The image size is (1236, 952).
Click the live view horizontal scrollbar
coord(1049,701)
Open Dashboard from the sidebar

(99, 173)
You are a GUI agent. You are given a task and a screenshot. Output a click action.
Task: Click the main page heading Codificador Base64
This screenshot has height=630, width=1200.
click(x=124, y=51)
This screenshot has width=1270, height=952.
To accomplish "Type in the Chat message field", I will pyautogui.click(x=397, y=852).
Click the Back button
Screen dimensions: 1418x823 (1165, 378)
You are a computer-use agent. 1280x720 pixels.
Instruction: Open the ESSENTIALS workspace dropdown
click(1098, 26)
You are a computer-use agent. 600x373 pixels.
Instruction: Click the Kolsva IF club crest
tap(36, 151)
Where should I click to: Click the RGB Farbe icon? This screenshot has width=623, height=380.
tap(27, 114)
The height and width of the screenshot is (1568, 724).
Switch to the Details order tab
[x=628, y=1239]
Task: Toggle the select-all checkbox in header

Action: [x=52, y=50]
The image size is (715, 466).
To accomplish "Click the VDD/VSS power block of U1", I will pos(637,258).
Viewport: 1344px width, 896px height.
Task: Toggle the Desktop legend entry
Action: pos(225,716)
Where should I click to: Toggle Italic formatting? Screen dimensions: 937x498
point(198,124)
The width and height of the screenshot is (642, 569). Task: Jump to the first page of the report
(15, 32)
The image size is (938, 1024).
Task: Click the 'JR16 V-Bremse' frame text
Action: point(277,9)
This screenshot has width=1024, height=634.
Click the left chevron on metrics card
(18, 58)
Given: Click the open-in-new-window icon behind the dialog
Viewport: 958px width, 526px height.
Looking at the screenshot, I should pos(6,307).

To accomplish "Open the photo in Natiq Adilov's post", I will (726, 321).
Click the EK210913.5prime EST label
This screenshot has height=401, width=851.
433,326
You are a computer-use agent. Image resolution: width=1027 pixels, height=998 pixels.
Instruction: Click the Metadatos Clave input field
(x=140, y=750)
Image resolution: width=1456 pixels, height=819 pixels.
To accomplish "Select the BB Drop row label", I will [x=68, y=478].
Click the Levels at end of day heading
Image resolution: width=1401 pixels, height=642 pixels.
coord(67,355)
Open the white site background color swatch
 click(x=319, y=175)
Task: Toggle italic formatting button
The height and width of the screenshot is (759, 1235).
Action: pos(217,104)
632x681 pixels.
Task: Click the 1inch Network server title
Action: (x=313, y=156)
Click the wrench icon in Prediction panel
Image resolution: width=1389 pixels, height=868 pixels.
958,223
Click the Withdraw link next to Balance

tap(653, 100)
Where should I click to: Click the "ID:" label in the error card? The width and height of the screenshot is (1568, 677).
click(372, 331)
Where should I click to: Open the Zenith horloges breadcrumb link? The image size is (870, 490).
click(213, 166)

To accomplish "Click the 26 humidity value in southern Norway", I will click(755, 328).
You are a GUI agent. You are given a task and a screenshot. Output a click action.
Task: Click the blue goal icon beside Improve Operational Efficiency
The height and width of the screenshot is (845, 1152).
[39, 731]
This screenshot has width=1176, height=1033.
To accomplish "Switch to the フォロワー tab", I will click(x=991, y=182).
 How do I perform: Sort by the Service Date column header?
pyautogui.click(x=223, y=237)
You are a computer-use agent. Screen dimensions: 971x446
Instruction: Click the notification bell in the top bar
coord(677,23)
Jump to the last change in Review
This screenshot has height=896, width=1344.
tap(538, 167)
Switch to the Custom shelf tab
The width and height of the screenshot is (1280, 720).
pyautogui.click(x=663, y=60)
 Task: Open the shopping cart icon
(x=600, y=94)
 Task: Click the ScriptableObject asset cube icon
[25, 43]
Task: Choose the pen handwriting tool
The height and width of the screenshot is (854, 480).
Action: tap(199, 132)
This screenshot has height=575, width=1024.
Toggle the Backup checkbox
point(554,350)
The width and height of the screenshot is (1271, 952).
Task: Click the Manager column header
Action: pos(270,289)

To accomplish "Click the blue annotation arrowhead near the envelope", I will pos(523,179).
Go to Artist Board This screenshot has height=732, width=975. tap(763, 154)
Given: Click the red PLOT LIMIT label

-- Exercise objective --
Retype the material precisely, leaving out no line.

-- Answer box --
The image size is (1236, 952).
Click the live view horizontal scrollbar
coord(1049,701)
Open Dashboard from the sidebar

(99, 173)
You are a GUI agent. You are given a task and a screenshot. Output a click action.
Task: Click the main page heading Codificador Base64
This screenshot has height=630, width=1200.
click(x=124, y=51)
This screenshot has width=1270, height=952.
To accomplish "Type in the Chat message field", I will pyautogui.click(x=397, y=852).
Click the Back button
Screen dimensions: 1418x823 (1165, 378)
You are a computer-use agent. 1280x720 pixels.
Instruction: Open the ESSENTIALS workspace dropdown
click(1098, 26)
You are a computer-use agent. 600x373 pixels.
Instruction: Click the Kolsva IF club crest
tap(36, 151)
Where should I click to: Click the RGB Farbe icon? This screenshot has width=623, height=380.
tap(27, 114)
The height and width of the screenshot is (1568, 724).
Switch to the Details order tab
[x=628, y=1239]
Task: Toggle the select-all checkbox in header

Action: [x=52, y=50]
The image size is (715, 466).
To accomplish "Click the VDD/VSS power block of U1", I will pos(637,258).
Viewport: 1344px width, 896px height.
Task: Toggle the Desktop legend entry
Action: pos(225,716)
Where should I click to: Toggle Italic formatting? Screen dimensions: 937x498
point(198,124)
The width and height of the screenshot is (642, 569). Task: Jump to the first page of the report
(15, 32)
The image size is (938, 1024).
Task: Click the 'JR16 V-Bremse' frame text
Action: point(277,9)
This screenshot has width=1024, height=634.
Click the left chevron on metrics card
(18, 58)
Given: Click the open-in-new-window icon behind the dialog
Viewport: 958px width, 526px height.
Looking at the screenshot, I should pos(6,307).

To accomplish "Open the photo in Natiq Adilov's post", I will (726, 321).
Click the EK210913.5prime EST label
This screenshot has height=401, width=851.
433,326
You are a computer-use agent. Image resolution: width=1027 pixels, height=998 pixels.
Instruction: Click the Metadatos Clave input field
(x=140, y=750)
Image resolution: width=1456 pixels, height=819 pixels.
To accomplish "Select the BB Drop row label", I will [x=68, y=478].
Click the Levels at end of day heading
Image resolution: width=1401 pixels, height=642 pixels.
coord(67,355)
Open the white site background color swatch
 click(x=319, y=175)
Task: Toggle italic formatting button
The height and width of the screenshot is (759, 1235).
Action: pos(217,104)
632x681 pixels.
Task: Click the 1inch Network server title
Action: (x=313, y=156)
Click the wrench icon in Prediction panel
Image resolution: width=1389 pixels, height=868 pixels.
958,223
Click the Withdraw link next to Balance

tap(653, 100)
Where should I click to: Click the "ID:" label in the error card? The width and height of the screenshot is (1568, 677).
click(372, 331)
Where should I click to: Open the Zenith horloges breadcrumb link? The image size is (870, 490).
click(213, 166)

To accomplish "Click the 26 humidity value in southern Norway", I will click(755, 328).
You are a GUI agent. You are given a task and a screenshot. Output a click action.
Task: Click the blue goal icon beside Improve Operational Efficiency
The height and width of the screenshot is (845, 1152).
[39, 731]
This screenshot has width=1176, height=1033.
To accomplish "Switch to the フォロワー tab", I will click(x=991, y=182).
 How do I perform: Sort by the Service Date column header?
pyautogui.click(x=223, y=237)
You are a computer-use agent. Screen dimensions: 971x446
Instruction: Click the notification bell in the top bar
coord(677,23)
Jump to the last change in Review
This screenshot has height=896, width=1344.
tap(538, 167)
Switch to the Custom shelf tab
The width and height of the screenshot is (1280, 720).
pyautogui.click(x=663, y=60)
 Task: Open the shopping cart icon
(x=600, y=94)
 Task: Click the ScriptableObject asset cube icon
[25, 43]
Task: Choose the pen handwriting tool
The height and width of the screenshot is (854, 480).
Action: tap(199, 132)
This screenshot has height=575, width=1024.
Toggle the Backup checkbox
point(554,350)
The width and height of the screenshot is (1271, 952).
Task: Click the Manager column header
Action: pos(270,289)

To accomplish "Click the blue annotation arrowhead near the envelope", I will pos(523,179).
Go to Artist Board This screenshot has height=732, width=975. tap(763, 154)
Given: Click the red PLOT LIMIT label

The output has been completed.